RECORDS PROVIDED:
Content starts

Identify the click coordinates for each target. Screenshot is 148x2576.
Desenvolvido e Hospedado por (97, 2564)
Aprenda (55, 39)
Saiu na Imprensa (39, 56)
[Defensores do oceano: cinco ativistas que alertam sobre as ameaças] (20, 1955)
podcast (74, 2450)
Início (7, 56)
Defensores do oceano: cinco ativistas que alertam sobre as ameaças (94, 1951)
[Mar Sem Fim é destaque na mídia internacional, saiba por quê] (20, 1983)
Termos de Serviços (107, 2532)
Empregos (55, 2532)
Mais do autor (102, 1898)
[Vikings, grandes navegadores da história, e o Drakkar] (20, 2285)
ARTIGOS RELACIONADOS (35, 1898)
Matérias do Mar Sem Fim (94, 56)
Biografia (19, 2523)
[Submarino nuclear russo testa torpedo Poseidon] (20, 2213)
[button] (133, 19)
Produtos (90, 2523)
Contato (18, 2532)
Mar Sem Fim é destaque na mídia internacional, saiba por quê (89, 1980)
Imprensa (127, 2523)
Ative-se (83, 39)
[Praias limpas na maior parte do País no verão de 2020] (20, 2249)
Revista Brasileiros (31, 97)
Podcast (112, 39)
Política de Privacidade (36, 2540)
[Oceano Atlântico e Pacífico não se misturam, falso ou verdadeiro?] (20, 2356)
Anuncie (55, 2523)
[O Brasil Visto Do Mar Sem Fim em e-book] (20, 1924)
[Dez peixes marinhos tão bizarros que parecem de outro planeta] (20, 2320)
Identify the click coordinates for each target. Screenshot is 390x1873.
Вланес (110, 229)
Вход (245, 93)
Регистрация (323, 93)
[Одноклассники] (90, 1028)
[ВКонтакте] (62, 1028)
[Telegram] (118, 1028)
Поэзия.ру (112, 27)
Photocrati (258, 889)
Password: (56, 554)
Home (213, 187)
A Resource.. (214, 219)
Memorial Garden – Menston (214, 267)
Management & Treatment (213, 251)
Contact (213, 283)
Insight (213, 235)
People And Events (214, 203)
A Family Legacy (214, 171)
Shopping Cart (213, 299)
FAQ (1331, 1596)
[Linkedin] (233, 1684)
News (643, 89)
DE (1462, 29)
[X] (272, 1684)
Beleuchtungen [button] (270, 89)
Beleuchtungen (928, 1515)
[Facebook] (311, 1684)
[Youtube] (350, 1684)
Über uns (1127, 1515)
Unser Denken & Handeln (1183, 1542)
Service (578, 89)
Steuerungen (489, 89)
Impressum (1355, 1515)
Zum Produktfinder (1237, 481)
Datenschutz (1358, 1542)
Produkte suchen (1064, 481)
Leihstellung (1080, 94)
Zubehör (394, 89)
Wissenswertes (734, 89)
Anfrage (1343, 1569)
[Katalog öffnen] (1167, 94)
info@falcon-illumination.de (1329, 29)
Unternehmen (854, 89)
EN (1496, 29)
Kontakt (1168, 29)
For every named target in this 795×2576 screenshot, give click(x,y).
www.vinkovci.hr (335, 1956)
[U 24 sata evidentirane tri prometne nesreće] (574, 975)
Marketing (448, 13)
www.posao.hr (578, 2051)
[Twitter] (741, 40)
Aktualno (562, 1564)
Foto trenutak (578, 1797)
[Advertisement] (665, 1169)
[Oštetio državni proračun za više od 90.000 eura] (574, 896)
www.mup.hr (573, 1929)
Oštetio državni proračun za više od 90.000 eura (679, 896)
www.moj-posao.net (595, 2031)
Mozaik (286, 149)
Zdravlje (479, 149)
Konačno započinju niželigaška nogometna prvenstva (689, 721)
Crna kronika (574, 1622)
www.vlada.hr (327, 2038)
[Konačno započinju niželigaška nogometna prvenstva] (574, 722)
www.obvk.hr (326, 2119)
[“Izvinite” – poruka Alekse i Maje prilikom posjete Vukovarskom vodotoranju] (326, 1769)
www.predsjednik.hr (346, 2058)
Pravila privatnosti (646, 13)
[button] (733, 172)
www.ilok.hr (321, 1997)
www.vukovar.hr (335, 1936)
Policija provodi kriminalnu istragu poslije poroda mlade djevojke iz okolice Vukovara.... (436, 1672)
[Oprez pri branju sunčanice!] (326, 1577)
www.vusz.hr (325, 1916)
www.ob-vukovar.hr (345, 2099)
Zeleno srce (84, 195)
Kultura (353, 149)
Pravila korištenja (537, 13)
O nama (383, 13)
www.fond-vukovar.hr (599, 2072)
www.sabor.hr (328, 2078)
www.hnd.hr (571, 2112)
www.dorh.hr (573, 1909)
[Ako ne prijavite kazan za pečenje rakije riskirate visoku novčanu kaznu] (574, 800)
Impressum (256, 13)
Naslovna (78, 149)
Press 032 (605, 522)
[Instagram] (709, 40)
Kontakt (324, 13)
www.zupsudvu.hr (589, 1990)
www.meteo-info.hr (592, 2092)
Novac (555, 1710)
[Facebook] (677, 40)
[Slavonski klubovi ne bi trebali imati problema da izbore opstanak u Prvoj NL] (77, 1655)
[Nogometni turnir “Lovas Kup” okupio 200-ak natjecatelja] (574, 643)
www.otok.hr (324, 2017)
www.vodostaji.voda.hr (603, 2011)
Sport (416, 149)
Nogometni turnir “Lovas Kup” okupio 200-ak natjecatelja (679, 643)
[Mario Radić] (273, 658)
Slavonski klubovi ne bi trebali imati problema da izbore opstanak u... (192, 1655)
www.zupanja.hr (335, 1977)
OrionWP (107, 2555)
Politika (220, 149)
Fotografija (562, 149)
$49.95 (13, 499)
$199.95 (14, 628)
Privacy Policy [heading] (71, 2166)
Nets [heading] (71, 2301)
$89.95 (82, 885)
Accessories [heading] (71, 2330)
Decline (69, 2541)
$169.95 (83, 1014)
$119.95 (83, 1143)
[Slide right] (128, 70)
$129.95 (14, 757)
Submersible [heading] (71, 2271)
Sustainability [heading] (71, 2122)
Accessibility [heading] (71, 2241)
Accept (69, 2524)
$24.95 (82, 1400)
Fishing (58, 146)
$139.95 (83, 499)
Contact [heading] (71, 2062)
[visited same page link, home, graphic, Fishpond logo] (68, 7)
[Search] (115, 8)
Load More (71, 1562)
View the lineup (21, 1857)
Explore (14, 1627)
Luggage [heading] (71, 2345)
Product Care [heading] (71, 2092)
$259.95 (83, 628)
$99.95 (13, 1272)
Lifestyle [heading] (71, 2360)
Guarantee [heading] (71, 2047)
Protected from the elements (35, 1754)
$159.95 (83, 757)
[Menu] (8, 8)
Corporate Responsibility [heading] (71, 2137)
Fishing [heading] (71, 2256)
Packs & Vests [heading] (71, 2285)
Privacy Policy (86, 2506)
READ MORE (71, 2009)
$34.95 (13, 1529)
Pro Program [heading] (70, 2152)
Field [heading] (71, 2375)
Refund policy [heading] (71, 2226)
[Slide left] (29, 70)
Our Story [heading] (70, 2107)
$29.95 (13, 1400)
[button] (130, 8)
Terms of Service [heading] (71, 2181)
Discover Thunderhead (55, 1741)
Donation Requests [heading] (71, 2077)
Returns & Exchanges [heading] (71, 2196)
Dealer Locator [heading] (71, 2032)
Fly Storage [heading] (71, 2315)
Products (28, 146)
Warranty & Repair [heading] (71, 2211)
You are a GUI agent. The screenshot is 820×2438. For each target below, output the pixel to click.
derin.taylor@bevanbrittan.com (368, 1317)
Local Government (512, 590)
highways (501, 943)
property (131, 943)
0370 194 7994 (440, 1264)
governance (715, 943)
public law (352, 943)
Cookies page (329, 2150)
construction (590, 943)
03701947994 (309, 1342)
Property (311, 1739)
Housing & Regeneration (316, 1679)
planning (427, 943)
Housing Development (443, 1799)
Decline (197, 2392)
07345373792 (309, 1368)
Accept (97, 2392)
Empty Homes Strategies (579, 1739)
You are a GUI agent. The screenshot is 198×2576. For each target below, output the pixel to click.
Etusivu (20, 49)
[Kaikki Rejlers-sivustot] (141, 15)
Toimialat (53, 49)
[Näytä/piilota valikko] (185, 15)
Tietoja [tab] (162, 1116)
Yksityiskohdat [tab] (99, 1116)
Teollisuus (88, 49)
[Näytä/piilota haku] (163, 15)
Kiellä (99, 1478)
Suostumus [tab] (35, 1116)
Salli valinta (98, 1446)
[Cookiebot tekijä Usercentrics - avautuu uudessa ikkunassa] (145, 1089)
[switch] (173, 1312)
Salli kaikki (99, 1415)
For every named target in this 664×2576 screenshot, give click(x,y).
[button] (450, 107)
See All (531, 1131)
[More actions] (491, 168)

Content ends

WHAT THE TASK REQUIRES:
Set every line down again exactly. Begin with the first line of the entries and finish with the line containing "ameaças (94, 1951)".

ANSWER FOR THE TASK:
Identify the click coordinates for each target. Screenshot is 148x2576.
Desenvolvido e Hospedado por (97, 2564)
Aprenda (55, 39)
Saiu na Imprensa (39, 56)
[Defensores do oceano: cinco ativistas que alertam sobre as ameaças] (20, 1955)
podcast (74, 2450)
Início (7, 56)
Defensores do oceano: cinco ativistas que alertam sobre as ameaças (94, 1951)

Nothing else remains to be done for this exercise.